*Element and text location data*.
(begin)

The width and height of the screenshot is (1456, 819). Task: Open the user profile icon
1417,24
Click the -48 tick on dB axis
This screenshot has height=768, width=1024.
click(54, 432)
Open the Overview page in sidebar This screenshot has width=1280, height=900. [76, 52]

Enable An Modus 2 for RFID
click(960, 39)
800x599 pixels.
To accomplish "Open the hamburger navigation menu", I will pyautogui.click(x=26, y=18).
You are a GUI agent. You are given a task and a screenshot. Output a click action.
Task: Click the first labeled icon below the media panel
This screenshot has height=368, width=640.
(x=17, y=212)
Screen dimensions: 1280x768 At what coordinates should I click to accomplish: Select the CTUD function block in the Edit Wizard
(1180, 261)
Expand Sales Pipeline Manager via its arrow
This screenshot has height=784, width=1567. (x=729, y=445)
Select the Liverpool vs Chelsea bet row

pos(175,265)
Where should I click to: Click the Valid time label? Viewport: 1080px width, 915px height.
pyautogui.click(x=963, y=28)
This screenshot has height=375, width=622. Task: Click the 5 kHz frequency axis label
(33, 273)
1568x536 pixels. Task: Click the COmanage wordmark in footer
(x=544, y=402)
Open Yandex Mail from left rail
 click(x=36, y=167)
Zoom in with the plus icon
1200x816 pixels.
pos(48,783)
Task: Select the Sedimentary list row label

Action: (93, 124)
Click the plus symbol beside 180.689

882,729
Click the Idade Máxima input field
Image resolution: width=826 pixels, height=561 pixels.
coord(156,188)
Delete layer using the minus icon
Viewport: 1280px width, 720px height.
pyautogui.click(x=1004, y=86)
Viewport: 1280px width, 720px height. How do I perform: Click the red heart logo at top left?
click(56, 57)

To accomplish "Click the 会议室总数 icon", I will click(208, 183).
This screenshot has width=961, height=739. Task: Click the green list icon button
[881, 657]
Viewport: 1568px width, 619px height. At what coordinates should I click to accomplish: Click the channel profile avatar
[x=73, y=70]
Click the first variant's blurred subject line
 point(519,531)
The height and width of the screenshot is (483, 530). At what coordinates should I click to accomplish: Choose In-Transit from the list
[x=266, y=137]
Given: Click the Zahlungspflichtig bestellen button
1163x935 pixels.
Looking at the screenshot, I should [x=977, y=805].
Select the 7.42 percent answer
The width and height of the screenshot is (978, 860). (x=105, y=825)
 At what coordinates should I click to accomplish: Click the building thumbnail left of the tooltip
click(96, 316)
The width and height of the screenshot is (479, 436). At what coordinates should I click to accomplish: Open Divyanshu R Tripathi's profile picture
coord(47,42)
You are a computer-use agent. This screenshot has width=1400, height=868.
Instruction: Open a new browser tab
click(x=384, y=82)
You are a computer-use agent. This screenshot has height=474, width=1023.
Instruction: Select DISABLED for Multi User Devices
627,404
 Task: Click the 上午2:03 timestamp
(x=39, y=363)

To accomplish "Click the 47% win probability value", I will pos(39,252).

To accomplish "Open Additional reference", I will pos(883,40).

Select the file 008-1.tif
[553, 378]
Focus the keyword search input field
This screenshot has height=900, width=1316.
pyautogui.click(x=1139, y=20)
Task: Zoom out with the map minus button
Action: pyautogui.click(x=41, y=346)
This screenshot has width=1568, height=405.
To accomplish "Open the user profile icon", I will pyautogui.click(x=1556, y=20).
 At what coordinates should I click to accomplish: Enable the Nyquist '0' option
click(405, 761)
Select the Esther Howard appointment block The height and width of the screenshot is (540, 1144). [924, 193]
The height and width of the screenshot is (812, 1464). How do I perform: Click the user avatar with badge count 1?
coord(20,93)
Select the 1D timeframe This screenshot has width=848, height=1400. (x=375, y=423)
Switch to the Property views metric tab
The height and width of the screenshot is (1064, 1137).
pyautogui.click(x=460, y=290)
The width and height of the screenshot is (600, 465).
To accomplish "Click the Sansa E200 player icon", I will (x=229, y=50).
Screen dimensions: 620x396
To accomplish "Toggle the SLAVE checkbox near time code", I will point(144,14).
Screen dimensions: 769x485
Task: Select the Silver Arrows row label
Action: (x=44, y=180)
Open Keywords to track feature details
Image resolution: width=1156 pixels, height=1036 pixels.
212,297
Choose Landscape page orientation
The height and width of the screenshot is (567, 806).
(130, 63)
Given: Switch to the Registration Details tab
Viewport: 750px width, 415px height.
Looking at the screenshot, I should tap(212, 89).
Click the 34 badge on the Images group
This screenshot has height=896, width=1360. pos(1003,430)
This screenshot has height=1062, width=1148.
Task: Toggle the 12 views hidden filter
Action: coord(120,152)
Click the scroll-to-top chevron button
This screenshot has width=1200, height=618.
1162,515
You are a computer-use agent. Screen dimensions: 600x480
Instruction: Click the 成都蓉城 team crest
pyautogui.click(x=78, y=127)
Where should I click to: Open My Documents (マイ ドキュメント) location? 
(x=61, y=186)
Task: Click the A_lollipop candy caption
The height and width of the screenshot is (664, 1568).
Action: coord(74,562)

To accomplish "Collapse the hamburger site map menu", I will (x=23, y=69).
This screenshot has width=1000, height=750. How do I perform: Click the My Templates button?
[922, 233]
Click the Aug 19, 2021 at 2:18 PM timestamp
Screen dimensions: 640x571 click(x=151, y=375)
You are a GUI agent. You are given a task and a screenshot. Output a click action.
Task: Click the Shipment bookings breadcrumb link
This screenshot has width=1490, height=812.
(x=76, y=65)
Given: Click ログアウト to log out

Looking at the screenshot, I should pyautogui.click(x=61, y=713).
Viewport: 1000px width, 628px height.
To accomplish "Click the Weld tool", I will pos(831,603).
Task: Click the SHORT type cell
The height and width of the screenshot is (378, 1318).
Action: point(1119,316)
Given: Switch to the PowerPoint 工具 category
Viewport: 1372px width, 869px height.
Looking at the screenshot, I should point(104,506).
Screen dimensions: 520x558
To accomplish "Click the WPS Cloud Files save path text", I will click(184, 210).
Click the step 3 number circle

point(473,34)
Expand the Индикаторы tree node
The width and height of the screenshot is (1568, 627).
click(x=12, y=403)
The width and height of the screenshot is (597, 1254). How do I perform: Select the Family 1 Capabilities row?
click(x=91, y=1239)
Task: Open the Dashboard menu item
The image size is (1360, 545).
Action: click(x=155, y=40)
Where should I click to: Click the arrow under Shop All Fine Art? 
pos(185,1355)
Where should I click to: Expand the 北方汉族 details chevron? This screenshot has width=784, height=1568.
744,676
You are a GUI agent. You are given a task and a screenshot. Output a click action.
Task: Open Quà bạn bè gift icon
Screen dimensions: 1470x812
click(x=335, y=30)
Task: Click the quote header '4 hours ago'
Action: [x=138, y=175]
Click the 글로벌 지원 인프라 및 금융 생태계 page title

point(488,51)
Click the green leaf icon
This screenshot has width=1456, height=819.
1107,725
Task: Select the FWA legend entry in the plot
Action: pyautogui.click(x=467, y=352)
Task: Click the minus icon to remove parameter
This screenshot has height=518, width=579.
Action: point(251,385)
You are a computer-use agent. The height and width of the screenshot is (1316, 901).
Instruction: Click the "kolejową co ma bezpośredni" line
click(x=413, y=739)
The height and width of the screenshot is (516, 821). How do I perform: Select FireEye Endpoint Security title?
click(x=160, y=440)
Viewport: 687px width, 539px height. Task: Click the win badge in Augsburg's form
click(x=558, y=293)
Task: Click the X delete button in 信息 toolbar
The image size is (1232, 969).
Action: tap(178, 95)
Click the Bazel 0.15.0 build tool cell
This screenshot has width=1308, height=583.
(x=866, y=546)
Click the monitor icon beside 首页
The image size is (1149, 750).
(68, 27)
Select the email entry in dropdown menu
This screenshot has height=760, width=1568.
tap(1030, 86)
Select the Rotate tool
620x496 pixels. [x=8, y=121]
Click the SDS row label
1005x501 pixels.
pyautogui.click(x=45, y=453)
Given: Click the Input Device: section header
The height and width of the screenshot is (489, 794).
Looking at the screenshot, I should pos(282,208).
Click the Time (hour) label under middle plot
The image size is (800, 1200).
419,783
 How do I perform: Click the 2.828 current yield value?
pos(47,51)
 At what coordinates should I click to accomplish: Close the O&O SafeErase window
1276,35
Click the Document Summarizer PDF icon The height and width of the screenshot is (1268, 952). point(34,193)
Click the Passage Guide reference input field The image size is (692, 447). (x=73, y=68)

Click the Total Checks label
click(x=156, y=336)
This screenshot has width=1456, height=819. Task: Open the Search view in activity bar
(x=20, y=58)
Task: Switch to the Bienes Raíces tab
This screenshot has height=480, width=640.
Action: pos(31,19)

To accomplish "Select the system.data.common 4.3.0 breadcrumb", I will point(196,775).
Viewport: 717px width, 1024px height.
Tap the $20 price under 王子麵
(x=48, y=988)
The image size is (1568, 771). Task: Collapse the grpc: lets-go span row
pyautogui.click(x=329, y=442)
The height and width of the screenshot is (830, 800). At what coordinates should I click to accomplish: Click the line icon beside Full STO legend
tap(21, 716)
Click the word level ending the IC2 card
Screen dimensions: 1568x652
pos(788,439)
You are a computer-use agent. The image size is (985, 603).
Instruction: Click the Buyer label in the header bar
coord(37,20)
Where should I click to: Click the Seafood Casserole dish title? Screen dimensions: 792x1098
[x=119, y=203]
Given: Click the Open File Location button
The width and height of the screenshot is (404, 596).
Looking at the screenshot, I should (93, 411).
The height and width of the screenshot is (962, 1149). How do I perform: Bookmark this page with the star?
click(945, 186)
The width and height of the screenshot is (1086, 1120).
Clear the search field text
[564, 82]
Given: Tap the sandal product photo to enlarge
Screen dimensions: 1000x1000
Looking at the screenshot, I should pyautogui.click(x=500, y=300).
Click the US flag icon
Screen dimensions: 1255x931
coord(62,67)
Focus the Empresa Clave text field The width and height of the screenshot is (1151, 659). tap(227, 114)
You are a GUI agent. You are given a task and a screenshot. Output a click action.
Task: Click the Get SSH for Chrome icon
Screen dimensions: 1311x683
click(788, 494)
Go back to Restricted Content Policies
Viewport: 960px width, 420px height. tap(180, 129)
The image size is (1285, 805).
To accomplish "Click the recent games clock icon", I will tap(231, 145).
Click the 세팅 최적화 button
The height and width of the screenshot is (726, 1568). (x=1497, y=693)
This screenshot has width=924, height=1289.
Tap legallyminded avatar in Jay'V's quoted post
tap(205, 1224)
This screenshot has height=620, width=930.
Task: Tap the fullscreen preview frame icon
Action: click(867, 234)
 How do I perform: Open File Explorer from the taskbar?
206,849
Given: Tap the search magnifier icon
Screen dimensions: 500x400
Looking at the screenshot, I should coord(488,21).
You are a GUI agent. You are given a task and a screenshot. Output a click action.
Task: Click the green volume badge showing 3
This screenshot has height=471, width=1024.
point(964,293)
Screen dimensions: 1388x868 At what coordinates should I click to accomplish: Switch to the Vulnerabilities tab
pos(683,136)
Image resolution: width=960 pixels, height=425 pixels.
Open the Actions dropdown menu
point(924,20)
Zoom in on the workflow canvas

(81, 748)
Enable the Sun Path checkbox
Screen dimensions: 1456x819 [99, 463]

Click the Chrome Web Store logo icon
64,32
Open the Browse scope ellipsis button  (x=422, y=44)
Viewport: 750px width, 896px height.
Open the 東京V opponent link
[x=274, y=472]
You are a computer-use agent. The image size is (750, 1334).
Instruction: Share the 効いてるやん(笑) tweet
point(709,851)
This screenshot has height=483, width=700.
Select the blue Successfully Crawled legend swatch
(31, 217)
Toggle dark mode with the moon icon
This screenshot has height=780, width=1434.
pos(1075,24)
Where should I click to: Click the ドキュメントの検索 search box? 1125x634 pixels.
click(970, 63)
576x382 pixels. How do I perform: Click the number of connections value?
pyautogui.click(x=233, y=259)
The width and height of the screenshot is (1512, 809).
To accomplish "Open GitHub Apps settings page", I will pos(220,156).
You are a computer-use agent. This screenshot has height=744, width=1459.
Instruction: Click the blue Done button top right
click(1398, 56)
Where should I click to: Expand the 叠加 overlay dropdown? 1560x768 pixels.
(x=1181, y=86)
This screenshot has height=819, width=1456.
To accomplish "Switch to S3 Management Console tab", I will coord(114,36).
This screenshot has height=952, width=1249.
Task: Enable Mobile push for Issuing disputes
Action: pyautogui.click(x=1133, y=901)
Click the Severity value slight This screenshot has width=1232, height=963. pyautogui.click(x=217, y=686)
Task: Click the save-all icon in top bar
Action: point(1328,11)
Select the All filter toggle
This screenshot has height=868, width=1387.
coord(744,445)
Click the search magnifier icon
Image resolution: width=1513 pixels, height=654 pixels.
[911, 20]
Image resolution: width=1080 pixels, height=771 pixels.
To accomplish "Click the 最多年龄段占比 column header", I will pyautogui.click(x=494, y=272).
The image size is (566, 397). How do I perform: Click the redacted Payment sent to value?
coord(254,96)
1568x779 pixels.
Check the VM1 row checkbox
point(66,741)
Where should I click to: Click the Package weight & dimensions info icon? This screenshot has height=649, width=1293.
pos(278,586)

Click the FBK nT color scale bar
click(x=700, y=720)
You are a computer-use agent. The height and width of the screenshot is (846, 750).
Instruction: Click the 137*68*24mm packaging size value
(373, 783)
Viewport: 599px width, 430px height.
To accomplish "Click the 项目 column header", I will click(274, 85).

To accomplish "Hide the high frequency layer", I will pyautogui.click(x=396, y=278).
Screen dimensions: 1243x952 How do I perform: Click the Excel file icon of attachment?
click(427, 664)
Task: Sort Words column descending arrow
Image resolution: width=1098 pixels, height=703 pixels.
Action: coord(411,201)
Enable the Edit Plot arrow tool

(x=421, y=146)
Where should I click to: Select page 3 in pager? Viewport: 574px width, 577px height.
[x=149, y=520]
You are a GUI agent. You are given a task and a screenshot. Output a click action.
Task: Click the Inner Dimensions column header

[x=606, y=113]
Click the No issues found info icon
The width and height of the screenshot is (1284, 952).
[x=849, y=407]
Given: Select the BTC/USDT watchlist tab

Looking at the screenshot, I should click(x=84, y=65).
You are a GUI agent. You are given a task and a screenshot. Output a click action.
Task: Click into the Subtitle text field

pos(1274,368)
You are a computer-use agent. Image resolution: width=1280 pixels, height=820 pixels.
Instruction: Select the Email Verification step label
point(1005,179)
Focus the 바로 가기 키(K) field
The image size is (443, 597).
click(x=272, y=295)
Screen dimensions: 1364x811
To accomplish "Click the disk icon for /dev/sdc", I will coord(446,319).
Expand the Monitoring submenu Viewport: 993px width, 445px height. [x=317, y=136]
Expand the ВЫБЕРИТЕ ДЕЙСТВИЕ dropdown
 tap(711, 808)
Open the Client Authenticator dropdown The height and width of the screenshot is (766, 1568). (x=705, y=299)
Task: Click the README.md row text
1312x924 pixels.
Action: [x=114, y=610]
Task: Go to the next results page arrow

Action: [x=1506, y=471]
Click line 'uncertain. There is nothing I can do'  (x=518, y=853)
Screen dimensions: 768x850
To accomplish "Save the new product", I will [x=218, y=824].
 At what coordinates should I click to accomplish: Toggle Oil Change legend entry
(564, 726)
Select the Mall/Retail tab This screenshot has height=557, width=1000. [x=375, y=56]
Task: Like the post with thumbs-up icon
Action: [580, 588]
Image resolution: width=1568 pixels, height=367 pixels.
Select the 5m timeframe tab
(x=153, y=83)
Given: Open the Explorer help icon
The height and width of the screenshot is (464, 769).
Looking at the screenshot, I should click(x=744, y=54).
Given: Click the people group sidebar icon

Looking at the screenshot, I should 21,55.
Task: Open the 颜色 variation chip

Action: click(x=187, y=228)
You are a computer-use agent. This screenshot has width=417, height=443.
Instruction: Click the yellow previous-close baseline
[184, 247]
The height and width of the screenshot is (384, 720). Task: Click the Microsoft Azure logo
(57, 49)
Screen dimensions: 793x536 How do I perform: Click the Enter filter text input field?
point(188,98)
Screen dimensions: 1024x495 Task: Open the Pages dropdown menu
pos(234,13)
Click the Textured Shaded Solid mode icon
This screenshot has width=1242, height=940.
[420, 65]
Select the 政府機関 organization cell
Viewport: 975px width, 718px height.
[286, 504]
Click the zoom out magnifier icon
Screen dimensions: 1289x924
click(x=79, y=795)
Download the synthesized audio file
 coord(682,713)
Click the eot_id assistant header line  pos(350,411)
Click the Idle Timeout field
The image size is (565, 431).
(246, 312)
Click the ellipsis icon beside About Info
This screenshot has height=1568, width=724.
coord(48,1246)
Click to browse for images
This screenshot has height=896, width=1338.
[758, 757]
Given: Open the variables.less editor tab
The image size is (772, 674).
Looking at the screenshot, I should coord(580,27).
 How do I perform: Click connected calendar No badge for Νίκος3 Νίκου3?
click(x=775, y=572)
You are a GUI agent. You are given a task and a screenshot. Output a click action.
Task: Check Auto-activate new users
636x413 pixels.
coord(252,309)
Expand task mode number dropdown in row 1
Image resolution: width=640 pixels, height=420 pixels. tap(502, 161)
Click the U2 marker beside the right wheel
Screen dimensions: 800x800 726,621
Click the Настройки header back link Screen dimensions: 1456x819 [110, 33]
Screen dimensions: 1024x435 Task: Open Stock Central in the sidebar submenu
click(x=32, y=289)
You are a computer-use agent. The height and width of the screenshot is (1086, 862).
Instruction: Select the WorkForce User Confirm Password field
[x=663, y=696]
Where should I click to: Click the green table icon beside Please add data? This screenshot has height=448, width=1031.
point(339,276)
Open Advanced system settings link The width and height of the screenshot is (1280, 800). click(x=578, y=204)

(end)

*What you are asked to do*. Copy the lines from the one with "Viewport: 1568px width, 619px" to the one with "point(519,531)" and swap "blurred" for "bold" while leaving everything else as it is.

*Result of the exercise*.
Viewport: 1568px width, 619px height. At what coordinates should I click to accomplish: Click the channel profile avatar
[x=73, y=70]
Click the first variant's bold subject line
 point(519,531)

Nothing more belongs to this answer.